Custom metrics are lost from Metric Registrar Endpoint worker

Products

VMware Tanzu Application Service for VMs

Issue/Introduction

The customer has the custom application on each Diego Cell that scapes metrics and emits a certain amount of custom metrics to Metric Registrar Endpoint Worker of doppler VMs. The custom application emits a certain amount of dummy metrics. Prometheus would check the emitted amount of a particular dummy metric, and would alert them when the amount received falls below the specified value.

Custom metrics routing path:

metric_registrar_endpoint_worker -> loggr-forwarder-agent -> loggregator_agent -> Doppler -> Reverse Log Proxy -> Reverse Log Proxy Gateway -> Gorouter -> custom nozzle

In this knowledge article base, we will explore how to track the dropped counter metric where the source id is forwarder_agent due to buffer overflows and identify applications with large metric endpoint responses.

Environment

Product Version: 2.7

Resolution

Cause:
The drops are occurring much more on specific dopplers, which might be consistent with the metric endpoint worker on those instances owning a particularly metrics-heavy application.

Balancing is performed for metric registrar scraping, but it is application based (per registration). This means that if a specific application has an outsized number of metrics the endpoint worker handling it will emit an outsized number of metrics.

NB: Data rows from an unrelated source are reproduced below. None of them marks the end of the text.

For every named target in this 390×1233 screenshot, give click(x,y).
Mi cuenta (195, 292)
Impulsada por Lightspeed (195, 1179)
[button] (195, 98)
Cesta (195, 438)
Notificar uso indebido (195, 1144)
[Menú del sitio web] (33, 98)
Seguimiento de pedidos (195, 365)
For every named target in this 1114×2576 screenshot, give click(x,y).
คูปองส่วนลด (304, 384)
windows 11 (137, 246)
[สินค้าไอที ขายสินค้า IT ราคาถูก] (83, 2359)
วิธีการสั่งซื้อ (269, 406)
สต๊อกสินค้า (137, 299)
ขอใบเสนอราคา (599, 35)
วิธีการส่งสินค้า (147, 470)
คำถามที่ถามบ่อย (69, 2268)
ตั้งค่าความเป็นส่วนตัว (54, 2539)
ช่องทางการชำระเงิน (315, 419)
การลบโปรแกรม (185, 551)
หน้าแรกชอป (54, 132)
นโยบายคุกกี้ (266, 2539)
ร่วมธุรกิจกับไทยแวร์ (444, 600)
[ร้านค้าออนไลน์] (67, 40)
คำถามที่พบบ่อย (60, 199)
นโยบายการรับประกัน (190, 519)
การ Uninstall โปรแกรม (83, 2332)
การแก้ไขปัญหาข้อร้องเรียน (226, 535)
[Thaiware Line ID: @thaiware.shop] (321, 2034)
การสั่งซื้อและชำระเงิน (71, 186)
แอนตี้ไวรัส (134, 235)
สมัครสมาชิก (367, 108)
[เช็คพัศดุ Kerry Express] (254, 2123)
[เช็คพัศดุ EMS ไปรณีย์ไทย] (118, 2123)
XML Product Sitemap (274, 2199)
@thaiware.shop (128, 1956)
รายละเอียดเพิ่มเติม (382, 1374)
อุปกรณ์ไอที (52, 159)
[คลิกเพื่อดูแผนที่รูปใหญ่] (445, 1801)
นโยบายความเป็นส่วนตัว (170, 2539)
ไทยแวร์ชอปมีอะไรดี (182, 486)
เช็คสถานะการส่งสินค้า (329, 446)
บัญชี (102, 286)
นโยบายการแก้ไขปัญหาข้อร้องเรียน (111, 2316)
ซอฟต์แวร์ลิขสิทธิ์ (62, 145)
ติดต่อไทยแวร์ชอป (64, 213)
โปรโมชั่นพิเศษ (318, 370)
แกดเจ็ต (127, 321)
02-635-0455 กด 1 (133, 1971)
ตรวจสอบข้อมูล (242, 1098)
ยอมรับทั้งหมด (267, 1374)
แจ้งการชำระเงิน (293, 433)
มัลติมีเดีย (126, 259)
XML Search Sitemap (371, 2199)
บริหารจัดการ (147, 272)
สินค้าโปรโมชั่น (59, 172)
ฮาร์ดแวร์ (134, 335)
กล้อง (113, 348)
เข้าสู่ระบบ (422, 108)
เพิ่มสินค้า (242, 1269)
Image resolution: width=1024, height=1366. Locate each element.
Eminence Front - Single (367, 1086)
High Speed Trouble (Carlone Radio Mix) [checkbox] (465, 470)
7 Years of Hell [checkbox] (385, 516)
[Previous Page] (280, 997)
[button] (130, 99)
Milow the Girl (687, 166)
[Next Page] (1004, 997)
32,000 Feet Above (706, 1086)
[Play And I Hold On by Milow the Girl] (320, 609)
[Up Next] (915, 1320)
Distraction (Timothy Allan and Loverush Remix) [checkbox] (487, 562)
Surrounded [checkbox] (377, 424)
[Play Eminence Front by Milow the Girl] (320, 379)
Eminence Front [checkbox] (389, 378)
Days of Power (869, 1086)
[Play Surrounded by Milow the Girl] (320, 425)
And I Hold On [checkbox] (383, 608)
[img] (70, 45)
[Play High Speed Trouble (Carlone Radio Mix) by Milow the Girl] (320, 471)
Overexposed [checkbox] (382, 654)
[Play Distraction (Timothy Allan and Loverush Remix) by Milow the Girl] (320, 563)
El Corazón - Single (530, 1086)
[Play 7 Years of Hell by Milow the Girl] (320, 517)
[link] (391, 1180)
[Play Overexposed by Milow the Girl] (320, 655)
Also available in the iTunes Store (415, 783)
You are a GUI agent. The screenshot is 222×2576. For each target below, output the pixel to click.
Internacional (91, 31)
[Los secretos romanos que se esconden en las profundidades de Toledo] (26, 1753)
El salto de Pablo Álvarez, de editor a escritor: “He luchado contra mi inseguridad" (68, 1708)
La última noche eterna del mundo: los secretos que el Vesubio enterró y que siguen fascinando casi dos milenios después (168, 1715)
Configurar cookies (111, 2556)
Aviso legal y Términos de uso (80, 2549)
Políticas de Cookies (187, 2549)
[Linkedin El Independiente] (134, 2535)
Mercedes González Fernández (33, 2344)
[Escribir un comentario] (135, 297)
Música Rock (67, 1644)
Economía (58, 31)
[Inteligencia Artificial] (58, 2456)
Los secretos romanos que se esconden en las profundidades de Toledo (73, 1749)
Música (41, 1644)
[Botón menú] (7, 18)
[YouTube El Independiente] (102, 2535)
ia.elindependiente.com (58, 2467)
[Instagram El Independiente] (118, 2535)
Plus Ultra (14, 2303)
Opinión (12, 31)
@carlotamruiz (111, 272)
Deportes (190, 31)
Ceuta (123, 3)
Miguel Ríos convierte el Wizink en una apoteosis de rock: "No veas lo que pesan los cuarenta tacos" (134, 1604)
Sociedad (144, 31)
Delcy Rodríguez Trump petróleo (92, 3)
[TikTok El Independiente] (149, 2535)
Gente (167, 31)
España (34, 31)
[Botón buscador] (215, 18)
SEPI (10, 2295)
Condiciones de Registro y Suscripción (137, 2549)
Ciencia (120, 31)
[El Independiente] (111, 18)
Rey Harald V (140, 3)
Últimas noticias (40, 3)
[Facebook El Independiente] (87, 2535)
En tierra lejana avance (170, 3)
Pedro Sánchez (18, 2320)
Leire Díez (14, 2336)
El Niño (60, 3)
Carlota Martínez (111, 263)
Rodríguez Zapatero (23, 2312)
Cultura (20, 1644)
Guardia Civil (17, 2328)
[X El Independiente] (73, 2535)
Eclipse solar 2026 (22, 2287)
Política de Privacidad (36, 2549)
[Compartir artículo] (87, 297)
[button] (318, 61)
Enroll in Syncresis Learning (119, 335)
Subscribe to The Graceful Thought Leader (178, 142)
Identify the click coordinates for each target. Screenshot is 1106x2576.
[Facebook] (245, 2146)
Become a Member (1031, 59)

As a result, those tons of metrics scraped by the specific Endpoint Worker job were sent to the specific Forwarder Agent job and those metrics were dropped because of buffer overflow in the specific Forwarder Agent job.

How to track the dropped counter metric where the source id is forwarder_agent

If the customer is using Prometheus, we should be able to use a query like this:

rate(firehose_counter_event_loggregator_forwarder_agent_dropped_total[5m])

In other method, we can track the dropped counter metric where the source id is forwarder_agent

% find . -name 'loggr-forwarder-agent.stderr*' -print | xargs grep -i dropped --count | awk -F ':' '{print $2 "\t" $1}' | sort -nr | head -n5

34222 ./doppler.******************

8506 ./doppler.******************

964 ./doppler.******************

505 ./doppler.******************

419 ./doppler.******************

How to identify applications with large metric endpoint responses

We should be able to determine the metrics endpoint response sizes from the gorouter access logs (filtering for metric endpoint paths and looking at the Bytes Sent column).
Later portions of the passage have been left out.